114 zarzutów korupcji dla szczecińskiego lekarza i prawie 1200 dla jego pracownika. Mężczyźni przez dwa lata wystawiali fałszywe zwolnienia lekarskie. Do sądu w Szczecinie trafił właśnie akt oskarżenia w tej sprawie.

Prywatny gabinet lekarski Jerzego M. był bardzo znany w Szczecinie. Prokurator Małgorzata Wojciechowicz przyznaje, że zwolnienie L4 można było kupić od ręki Kwoty, które przyjmował za wystawienie zwolnienia wahały się od 100 do 200 złotych - relacjonuje. Mężczyzna osiągnął korzyć majątkową co najmniej w kwocie 14 tys. złotych.

Pomocnik lekarza Marek F. był znacznie tańszy, bo zwolnienie wypisane przez niego, a podbite pieczątką pracodawcy, kosztowało tylko 30 złotych.
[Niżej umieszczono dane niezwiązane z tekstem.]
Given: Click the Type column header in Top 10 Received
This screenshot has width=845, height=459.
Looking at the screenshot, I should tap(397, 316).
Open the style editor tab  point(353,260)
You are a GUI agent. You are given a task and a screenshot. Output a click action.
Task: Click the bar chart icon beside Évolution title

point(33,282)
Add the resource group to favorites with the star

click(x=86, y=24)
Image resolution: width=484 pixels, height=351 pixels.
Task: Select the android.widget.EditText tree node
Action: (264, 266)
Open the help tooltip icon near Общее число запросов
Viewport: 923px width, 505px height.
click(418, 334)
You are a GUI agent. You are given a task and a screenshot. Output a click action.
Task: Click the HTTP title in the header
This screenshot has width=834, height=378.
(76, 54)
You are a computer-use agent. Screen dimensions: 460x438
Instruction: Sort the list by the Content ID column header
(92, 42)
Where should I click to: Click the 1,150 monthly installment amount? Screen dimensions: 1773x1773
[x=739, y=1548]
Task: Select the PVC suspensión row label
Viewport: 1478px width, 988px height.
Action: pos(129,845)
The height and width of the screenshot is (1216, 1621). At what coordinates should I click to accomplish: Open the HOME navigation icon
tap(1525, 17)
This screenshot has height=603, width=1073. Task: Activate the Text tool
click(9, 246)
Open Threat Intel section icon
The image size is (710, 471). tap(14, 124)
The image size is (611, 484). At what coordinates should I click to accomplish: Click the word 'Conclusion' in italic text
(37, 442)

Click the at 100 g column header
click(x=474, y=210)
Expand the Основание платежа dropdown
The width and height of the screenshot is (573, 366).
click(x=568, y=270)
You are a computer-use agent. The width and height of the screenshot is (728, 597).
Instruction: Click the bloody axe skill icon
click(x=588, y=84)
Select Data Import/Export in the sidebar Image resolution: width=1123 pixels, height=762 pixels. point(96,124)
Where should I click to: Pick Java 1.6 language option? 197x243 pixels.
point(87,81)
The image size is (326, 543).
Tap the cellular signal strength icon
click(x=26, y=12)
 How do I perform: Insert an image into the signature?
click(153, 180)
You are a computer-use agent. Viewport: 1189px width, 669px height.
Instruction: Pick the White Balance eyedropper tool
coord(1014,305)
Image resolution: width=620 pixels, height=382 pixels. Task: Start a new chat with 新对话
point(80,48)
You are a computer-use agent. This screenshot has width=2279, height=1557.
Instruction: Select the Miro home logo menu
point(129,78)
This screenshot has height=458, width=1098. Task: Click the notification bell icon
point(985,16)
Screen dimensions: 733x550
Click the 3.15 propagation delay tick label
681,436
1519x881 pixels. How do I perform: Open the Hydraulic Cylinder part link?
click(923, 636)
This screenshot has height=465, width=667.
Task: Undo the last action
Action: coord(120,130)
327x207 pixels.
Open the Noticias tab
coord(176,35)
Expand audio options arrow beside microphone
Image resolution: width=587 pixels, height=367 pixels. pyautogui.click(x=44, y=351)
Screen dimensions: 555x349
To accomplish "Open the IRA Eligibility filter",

Dlatego wypisał ich 10 razy więcej i zarobił na tym 34 tysiące.

Mężczyzna przyznał się do winy i złożył wniosek o wyrok bez procesu - 2 lat i 8 miesięcy pozbawienia wolności. Skorumpowany lekarz do winy się nie przyznał. Jemu grozi do 8 lat więzienia.